Only a number is wanted here. Tally the lines of the data that contain "computer".

[Stored data]
____________
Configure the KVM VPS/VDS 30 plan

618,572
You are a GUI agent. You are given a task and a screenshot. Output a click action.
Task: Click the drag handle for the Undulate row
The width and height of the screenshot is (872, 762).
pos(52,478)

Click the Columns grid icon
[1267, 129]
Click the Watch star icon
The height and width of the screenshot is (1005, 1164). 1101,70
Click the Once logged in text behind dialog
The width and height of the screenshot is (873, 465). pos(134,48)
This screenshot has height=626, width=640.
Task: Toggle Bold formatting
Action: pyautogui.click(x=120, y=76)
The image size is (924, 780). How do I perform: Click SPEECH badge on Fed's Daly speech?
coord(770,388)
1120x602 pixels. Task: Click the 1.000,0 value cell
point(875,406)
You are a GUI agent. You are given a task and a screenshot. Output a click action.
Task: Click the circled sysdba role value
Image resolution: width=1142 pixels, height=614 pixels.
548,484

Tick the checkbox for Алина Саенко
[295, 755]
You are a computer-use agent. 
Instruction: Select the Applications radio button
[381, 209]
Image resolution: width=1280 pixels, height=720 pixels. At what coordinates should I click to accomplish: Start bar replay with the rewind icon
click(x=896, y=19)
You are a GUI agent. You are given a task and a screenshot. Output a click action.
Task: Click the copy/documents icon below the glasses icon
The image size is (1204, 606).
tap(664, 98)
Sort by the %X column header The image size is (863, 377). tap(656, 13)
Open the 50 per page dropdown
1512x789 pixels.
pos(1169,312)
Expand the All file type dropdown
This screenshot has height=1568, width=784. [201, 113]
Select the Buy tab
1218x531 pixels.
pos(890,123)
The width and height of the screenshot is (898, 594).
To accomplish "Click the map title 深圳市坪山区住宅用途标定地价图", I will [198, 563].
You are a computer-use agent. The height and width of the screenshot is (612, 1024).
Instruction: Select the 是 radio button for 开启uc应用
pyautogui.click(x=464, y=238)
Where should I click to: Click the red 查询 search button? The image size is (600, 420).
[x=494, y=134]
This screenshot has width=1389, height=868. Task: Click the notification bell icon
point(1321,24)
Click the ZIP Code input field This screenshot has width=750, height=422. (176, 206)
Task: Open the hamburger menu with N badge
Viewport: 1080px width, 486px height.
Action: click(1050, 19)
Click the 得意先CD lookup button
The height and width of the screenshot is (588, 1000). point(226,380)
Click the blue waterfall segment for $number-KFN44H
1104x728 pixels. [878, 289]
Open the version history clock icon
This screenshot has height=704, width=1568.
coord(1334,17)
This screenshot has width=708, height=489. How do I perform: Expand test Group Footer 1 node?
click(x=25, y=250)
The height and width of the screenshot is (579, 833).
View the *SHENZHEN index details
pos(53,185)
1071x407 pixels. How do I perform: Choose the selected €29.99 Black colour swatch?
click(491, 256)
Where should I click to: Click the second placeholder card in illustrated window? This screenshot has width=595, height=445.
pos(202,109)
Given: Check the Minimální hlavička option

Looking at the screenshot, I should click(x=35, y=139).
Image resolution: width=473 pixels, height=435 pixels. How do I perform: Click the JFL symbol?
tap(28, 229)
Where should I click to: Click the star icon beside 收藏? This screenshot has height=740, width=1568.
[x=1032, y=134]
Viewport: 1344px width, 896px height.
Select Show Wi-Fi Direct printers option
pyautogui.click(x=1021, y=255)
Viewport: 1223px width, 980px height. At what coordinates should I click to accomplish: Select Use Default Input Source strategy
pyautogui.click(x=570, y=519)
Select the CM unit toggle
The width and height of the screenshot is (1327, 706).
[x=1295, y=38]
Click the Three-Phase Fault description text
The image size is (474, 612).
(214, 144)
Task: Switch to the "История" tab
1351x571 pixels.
____________
**Output of the task:**
2